▶ _Requests_
1) In the neural network code generation passage, list every type of hardware on which the generated program code can be executed.
2) Please print the neural network code generation passage word for word, starting at "It is the object" and ending at "in the description set forth below.".

▶ _Document passage_
• • • • • • •
The calculation steps for computing corresponding network layers of neural networks can require considerable memory, since for each calculation step an input data block, a model parameter block, and an output data block must be retrieved and stored in the working memory in a form that can be used by the microcontroller.

During memory planning, existing code generators determine in which region of the working memory the data blocks required for each calculation step are stored. During memory planning, in addition to assigning the input data blocks, output data blocks, and, if necessary, the model parameters to memory spaces of the working memory, the data generated during the calculation in a calculation step is also assigned a corresponding memory space.

Conventional code generators for neural networks do not usually assume limited working memory and typically allocate distinct memory spaces for storing the input data blocks, network parameter blocks, and output data blocks for each of the successive calculation steps. Until now, it has therefore been common practice to distribute the model parameters freely in the available memory in order to minimize the total memory requirement. However, this procedure may still not be sufficient to optimally perform the calculations of the layers of the neural network with further limited memory.

It is the object of the present disclosure to provide an improved method for code generation for computing artificial neural networks on a hardware environment with limited memory, which in particular improves the calculations of certain layers of the neural network with limited memory.

SUMMARY

This task is solved by the method for operating a code generator to create and implement a program code for computing a neural network in a hardware environment as described below, as well as by the code generator according to the description set forth below.

Further embodiments are specified in the description set forth below.

According to a first aspect, a computer-implemented method for operating a code generator to create a program code for computing a neural network in a hardware environment is provided, comprising the following steps:

    • providing a defined neural network;
    • identifying at least one tiling group;
    • creating a tiling code segment for computing the layers of the at least one tiling group using tiling;
    • creating a program code for computing the defined neural network in the hardware environment, wherein the code segment created for computing the tiling group is implemented in the program code;
    • implementing the program code in the hardware environment.

As part of code generation, a program code for computing a neural network is created using a code generator such as Embedded AI Coder. Here, a neural network is created as a program code that can be executed on a microprocessor, microcontroller, GPU, or dedicated neural network accelerator as a hardware environment. The program code is based on a defined neural network provided in a common definition description, such as an onnx file, a model stored in keras, a tensorflow-lite model, or an exported pytorch file. It may be formed in a higher programming language, such as in C, in a lower-level representation such as LLVM or inline assembly, or as a combination of such representations, such as C code, invoking pre-implemented library functions.
• • • • • • •
▶ _Entries provided_
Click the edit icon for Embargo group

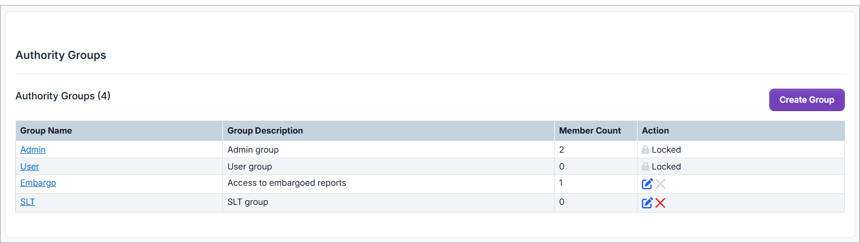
• • • • • • •
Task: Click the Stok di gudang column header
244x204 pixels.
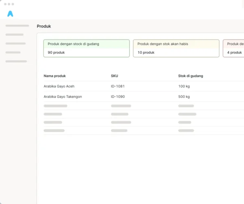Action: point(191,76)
• • • • • • •
▶ _Responses by task_
1)
- microprocessor
- microcontroller
- GPU
- dedicated neural network accelerator

2)
It is the object of the present disclosure to provide an improved method for code generation for computing artificial neural networks on a hardware environment with limited memory, which in particular improves the calculations of certain layers of the neural network with limited memory.

SUMMARY

This task is solved by the method for operating a code generator to create and implement a program code for computing a neural network in a hardware environment as described below, as well as by the code generator according to the description set forth below.

Further embodiments are specified in the description set forth below.